Methotrexate (MTX), an antimetabolite of folic acid, is a drug widely used in the treatment of different types of cancer. When high doses are administered, it is necessary to interrupt its action by administering calcium leucovorin (CaL). The main pathway of MTX and CaL elimination in humans occurs through the kidney, but about 10% is excreted in the faeces via the bile. Drugs, foods and sorbents in intestinal lumen modify MTX and CaL reabsorption. Individual and simultaneous studies on the adsorption of MTX and CaL from aqueous phosphate buffer by cholestyramine were carried out in order to calculate the adsorption process of MTX and CaL to cholestyramine, and to characterize the influence of CaL in the adsorption of MTX to cholestyramine and vice versa. The Langmuir binding isotherms determined in buffer solutions at pH 6 indicated a greater (12.58%) adsorption capacity of cholestyramine (1.43 mmol of drug/g of resin) than at pH 7 (1.25 mmol of drug/g of cholestyramine).

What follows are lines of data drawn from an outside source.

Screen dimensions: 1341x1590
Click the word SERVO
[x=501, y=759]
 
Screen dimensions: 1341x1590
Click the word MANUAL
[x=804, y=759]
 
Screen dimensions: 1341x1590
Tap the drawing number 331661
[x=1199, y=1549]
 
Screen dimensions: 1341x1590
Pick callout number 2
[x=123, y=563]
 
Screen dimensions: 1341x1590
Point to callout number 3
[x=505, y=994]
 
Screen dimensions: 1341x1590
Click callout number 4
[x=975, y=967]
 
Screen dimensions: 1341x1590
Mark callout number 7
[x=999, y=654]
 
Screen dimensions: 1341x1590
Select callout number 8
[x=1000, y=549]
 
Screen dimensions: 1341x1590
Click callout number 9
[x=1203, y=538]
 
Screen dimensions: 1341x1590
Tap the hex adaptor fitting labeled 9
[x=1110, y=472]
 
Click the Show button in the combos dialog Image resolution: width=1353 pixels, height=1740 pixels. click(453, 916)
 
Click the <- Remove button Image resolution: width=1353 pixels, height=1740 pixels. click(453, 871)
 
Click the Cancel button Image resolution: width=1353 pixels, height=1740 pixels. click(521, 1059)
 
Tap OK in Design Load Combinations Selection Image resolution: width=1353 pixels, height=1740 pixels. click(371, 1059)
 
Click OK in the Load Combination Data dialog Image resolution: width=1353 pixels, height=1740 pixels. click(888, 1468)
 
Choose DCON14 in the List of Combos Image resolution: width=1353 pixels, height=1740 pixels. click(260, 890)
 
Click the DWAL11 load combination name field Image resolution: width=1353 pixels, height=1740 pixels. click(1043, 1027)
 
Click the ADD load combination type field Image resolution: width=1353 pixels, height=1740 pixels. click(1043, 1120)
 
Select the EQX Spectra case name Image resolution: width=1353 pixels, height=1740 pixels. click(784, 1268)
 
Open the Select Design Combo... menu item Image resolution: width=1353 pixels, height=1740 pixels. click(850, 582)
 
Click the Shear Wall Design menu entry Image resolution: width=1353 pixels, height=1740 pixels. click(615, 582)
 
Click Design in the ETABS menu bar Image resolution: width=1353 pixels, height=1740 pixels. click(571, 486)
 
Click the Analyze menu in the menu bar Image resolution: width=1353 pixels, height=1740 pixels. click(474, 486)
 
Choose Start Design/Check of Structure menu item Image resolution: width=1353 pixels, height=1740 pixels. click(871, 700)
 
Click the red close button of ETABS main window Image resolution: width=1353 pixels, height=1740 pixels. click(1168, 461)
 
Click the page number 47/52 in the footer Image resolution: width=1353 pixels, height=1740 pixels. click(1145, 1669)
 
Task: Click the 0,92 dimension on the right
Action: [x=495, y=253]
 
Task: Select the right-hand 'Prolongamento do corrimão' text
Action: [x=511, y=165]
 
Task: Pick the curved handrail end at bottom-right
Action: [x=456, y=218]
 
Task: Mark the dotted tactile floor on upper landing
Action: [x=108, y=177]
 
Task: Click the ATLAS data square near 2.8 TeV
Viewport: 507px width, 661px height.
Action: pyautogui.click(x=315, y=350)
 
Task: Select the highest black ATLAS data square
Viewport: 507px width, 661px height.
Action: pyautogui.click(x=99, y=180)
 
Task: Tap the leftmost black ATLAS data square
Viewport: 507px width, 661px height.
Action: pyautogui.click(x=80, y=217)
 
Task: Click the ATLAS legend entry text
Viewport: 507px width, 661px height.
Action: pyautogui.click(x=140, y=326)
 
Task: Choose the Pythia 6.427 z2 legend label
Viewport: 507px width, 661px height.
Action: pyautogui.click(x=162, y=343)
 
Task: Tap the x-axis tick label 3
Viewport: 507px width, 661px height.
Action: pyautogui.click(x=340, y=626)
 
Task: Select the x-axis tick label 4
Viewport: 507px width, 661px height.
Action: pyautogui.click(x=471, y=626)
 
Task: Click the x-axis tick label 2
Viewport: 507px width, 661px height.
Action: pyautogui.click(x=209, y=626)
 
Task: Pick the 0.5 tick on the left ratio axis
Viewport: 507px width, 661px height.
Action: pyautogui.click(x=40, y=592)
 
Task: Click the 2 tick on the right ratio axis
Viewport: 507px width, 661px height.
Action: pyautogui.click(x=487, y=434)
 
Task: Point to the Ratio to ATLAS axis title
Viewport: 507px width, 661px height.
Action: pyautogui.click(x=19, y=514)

The affinity constant of MTX to cholestyramine was a 45.27% higher (6.67 mM(-1)) than the affinity constant of CaL to the resin (3.65 mM(-1)). Results from simultaneous assays indicate that a displacement of the MTX bound to cholestyramine by CaL is not foreseeable. The results suggest that cholestyramine may be a potentially useful adjunctive therapy in the treatment of an overdose of MTX. Consequently, cholestyramine may be of clinical value in patients who develop early renal function impairment whilst undergoing MTX therapy.